EdD Education Leadership, Management and Policy

Department

Education Leadership, Management and Policy

Advisor

Christopher H Tienken, Ed.D

Committee Member

Anthony J Colella, Ph.D

Committee Member

Robert S Axtell, Ph.D

Committee Member

Robert W Donley, Ph.D

Keywords

inclusive school environments, math achievement, general education students, elementary students, influence of exposure

Abstract

This study examined the influence of student exposure levels as measured by time (years and total minutes per day) on the academic achievement of general education students taught in inclusive classrooms. An ancillary examination was conducted to ascertain the impact of co-teaching classroom instruction on general education students’ math achievement. A non-experimental, correlational, cross-sectional, explanatory design with quantitative measures was executed. The North West Education Association’s Measure of Academic Progress mathematics scores were used to compare the achievement of students in Grade 6 as compared to Grade 3 baselines. Five simultaneous regression analyses were conducted leading to the identification of the model of best fit.

The results of this one district case study indicated that exposure to inclusive classroom environments did not have a significant impact on the mathematics achievement of general education students. The archival student data were taken from one large (10 homerooms per grade level) upper-elementary (Grades 4 through 6) building in southern New Jersey. The final regression analysis, the model of best fit, was found to be statistically significant (p = .000 < .05) and had no multicollinearity. The included variables (one year of exposure, three years of exposure, co-teaching environment, Grade 3 MAP results, and socioeconomic status) predicted 48% of the variance in the spring MAP RIT scores in Grade 6. The Grade 3 MAP assessment data was the only variable to be a statistically significant predictor of future math performance in all models.

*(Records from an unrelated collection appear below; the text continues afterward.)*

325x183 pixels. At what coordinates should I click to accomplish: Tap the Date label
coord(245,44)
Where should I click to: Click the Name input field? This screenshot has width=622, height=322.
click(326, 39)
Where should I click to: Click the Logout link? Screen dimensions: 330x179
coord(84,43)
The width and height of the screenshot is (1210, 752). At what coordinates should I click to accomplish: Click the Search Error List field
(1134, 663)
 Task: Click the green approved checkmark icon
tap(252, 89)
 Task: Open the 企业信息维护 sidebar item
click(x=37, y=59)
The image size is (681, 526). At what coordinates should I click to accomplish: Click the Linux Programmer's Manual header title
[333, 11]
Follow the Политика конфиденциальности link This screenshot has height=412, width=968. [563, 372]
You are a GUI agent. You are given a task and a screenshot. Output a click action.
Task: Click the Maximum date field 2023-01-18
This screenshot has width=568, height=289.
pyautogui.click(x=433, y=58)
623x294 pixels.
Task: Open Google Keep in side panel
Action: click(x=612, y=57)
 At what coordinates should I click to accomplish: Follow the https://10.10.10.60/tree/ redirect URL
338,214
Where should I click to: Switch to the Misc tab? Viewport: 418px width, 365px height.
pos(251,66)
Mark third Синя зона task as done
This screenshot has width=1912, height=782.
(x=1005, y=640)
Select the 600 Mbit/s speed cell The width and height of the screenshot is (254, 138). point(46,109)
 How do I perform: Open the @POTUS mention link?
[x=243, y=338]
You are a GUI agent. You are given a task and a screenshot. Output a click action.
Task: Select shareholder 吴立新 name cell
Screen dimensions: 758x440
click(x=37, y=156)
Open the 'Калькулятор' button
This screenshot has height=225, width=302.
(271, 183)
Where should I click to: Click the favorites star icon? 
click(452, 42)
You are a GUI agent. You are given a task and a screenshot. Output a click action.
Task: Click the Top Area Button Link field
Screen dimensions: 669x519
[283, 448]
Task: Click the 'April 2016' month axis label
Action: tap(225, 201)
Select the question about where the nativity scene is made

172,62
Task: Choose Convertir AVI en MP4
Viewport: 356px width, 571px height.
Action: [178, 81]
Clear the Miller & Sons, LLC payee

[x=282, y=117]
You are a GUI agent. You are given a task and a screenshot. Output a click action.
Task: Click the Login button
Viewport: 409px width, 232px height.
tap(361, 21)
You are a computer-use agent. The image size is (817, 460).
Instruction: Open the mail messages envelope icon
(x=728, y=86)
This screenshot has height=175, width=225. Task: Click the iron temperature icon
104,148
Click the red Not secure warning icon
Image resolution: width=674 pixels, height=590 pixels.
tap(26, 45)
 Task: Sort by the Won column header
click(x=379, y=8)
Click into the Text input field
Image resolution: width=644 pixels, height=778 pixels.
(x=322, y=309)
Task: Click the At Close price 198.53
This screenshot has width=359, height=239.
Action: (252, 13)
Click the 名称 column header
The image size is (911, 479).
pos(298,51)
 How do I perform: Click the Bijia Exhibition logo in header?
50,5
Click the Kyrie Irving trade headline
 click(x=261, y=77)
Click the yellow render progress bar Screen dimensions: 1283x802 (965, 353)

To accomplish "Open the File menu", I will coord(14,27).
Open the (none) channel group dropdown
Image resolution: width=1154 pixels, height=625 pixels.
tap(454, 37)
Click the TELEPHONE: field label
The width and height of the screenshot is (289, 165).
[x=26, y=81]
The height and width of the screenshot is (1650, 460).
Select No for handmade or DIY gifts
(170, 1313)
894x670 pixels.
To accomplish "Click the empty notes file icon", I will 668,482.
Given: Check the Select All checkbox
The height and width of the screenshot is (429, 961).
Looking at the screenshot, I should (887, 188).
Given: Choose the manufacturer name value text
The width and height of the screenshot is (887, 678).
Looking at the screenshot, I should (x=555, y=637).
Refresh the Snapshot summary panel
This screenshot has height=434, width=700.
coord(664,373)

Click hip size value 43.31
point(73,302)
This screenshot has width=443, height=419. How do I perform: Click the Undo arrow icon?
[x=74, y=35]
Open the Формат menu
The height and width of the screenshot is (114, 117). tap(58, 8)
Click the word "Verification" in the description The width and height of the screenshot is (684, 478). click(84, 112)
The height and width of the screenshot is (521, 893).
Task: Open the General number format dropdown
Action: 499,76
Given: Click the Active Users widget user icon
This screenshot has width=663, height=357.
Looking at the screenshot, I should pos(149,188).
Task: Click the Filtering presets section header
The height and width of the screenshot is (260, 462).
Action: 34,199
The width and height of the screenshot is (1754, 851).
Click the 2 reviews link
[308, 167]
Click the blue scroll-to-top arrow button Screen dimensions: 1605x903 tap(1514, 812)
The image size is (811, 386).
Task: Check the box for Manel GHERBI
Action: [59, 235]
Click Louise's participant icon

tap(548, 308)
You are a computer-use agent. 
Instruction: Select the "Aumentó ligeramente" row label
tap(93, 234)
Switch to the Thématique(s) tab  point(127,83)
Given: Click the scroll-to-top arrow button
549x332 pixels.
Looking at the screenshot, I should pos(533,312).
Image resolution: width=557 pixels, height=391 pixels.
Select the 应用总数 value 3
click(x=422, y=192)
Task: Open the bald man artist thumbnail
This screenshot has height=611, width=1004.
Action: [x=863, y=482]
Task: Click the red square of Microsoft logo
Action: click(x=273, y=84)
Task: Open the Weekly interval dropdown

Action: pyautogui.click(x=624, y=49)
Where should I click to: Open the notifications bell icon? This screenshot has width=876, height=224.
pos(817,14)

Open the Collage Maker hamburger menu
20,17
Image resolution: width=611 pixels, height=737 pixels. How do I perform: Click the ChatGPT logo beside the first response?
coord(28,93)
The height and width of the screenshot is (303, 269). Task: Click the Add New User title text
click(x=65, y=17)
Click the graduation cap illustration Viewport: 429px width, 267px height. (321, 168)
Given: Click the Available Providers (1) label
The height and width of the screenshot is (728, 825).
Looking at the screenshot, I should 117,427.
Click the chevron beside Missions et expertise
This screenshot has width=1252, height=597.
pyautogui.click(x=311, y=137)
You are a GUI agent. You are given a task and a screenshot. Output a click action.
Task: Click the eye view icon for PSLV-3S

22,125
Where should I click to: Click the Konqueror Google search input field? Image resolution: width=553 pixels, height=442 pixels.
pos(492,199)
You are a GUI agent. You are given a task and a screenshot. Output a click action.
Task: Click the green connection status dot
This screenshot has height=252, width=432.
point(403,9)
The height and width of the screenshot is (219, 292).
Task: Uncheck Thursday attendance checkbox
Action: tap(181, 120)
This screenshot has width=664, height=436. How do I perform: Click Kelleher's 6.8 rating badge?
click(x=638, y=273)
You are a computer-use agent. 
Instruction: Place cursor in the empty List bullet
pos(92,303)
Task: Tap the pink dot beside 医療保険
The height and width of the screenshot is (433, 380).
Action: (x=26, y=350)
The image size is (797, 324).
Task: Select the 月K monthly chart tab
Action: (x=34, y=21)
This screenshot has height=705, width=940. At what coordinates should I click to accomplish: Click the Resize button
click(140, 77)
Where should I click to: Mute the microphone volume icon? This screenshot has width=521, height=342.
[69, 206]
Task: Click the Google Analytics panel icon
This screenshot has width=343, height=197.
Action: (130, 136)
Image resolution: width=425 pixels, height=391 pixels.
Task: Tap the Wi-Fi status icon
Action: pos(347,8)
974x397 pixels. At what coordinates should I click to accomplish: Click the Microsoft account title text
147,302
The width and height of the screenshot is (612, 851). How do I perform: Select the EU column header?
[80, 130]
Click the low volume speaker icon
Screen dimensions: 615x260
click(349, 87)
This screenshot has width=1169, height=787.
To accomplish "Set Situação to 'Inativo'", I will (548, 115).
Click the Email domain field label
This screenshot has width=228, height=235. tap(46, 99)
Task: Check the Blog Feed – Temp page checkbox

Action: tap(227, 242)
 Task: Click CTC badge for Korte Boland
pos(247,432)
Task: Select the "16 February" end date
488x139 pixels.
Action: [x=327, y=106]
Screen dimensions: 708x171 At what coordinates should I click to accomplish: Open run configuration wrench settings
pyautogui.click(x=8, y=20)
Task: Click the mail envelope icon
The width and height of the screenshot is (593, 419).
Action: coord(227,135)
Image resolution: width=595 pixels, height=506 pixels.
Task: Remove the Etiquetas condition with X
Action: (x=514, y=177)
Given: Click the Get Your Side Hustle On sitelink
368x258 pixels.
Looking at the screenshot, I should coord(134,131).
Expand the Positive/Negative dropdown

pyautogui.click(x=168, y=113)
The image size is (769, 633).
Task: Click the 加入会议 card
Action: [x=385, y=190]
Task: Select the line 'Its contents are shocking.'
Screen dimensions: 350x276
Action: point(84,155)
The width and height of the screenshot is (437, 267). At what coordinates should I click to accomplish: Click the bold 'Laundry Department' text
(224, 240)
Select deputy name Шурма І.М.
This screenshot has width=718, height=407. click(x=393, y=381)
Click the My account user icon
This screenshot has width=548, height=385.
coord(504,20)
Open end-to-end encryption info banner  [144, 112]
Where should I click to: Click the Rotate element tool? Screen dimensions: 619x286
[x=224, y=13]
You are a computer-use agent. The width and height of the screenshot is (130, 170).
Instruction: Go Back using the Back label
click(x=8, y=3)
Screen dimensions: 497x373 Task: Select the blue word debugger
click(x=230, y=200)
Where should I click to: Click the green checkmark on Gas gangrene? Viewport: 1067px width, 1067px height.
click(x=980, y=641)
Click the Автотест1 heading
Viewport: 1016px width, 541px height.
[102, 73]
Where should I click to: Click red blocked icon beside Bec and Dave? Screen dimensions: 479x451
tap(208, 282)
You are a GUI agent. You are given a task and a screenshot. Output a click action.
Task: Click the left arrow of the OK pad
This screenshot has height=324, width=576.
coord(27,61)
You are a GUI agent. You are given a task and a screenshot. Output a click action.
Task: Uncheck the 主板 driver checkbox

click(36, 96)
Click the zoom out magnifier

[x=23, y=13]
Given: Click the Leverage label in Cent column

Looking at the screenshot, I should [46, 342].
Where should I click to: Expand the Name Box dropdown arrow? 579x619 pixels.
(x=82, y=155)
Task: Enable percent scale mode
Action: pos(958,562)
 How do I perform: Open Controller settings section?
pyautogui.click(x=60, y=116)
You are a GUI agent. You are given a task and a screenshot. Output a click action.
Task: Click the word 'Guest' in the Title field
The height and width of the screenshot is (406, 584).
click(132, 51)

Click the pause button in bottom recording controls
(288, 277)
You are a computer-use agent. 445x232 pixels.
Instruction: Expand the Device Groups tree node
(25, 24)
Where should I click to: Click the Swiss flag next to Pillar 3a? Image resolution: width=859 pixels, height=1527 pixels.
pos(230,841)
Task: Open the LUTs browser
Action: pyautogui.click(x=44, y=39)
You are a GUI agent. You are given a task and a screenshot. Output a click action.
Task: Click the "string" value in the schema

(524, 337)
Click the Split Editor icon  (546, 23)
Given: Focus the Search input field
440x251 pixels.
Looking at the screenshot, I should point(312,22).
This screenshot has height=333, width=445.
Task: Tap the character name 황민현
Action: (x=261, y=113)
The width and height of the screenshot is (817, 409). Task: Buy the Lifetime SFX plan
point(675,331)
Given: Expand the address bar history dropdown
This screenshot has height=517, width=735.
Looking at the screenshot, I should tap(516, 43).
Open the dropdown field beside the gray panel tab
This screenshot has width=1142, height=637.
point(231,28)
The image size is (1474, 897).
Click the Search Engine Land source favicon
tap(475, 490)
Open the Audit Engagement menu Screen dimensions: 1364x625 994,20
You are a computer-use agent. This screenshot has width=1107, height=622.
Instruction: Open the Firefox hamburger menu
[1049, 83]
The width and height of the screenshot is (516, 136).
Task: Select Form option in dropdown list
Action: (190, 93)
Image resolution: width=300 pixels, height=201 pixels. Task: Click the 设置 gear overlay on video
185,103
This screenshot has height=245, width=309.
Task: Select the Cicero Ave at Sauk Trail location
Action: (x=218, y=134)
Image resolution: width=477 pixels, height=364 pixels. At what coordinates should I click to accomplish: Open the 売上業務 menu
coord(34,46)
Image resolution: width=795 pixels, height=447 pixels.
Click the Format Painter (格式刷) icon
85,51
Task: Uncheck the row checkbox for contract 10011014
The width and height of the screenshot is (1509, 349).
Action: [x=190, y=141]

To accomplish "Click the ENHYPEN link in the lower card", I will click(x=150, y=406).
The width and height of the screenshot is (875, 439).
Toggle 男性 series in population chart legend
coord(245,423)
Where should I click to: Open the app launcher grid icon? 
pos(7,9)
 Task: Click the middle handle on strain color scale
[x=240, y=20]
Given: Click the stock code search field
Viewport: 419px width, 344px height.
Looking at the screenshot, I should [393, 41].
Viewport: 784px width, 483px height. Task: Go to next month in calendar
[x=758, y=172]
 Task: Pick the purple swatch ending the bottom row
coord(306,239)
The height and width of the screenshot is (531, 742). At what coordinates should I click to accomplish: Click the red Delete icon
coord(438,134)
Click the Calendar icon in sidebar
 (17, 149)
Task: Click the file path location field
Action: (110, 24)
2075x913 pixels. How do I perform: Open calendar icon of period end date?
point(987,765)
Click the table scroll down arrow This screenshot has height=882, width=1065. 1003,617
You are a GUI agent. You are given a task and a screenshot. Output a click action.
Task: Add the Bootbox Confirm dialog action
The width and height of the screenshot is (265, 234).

The findings of this study suggest that further research is needed in order to determine the relationship between inclusive classroom environments and student achievement. The data from this study found neither a positive nor a negative impact on general education students’ math performance and may be used to answer parental concerns in regard to inclusive classroom environments (e.g., decreased rigor, increased distractions). The data also do not support the argument in regard to lower class size and/or increased student-teacher contact time; there was no impact. In order for education leaders and policy makers to make informed policy and/or practice decisions, they must consider the varied research findings while also considering their school and student needs.